In a perfect cutting setting, how king would it take to deplete glycogen from the reduced carbs?

I decided against the drastic cut like I mentioned at @MrKleen73 advice, but still reduced a little to prevent further gain (some days slightly under maintenance). Previous cutting attempts I’d lose 7 pounds in a week from eating 150g carbs per day, or 10 pounds the first week when keto. Currently, just down a couple pounds which is likely just getting rid of the bloat and only a little glycogen.

The more active you are, the faster you will deplete. If I skip carbs for a single day and also train, I will flatten out like a pancake. Keeping sodium much higher will help retain fullness in the absence of carbohydrates, but if you are taking all your carbs out and not replacing the calories you will be doing the exact thing Kleen advised against: reducing calories before a surplus period, when you want your metabolism running hardest.

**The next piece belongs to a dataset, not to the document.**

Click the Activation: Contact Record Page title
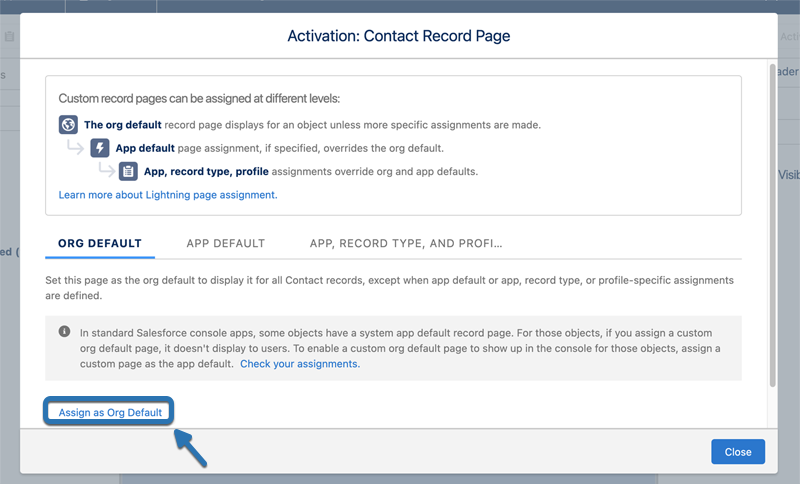Image resolution: width=800 pixels, height=484 pixels. tap(400, 36)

Carbs are not the problem. And in this scenario, neither are calories - you don’t want to reduce those either.
 
The more active you are, the faster you will deplete. If I skip carbs for a single day and also train, I will flatten out like a pancake. Keeping sodium much higher will help retain fullness in the absence of carbohydrates, but if you are taking all your carbs out and not replacing the calories you will be doing the exact thing Kleen advised against: reducing calories before a surplus period, when you want your metabolism running hardest.

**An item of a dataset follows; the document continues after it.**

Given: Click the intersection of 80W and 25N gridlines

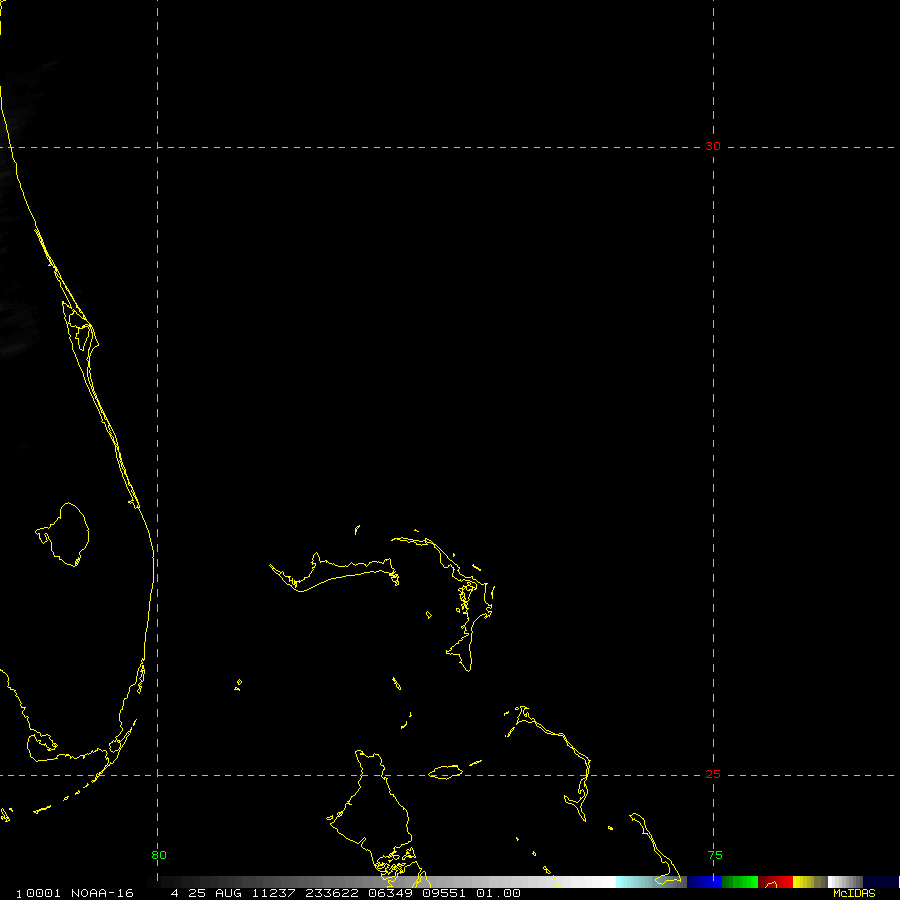Looking at the screenshot, I should pyautogui.click(x=158, y=774).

Carbs are not the problem. And in this scenario, neither are calories - you don’t want to reduce those either.
Right, I haven’t cut down like that. Still above 300g carbs per day and averaging 3k kcal. Just lost a couple pounds from the last huge meal last weekend.
 
As mentioned I wouldn't worry too much about depleting, if you want to lose a little water weight before the show then double up on your water intake or at least increase it significantly. Extra water intake causes the body to release less vasopressin which allows you to urinate a lot more. So do that while maintaining a solid level of sodium to replace all of the sodium you will be losing from the urination then you don't have to cut any calories just maintain until vacation, go have your fun then come back and get to work on whatever goal you decide you want to tackle next.

Now for the answer as already alluded to, is that your activity level is going to be a big determining factor there. Other than that what preference your body burns carbs, and fats as fuel in your normal daily activity outside of training. It is a mixed bag so the big thing would be activity and lots of it if trying to deplete carbs faster.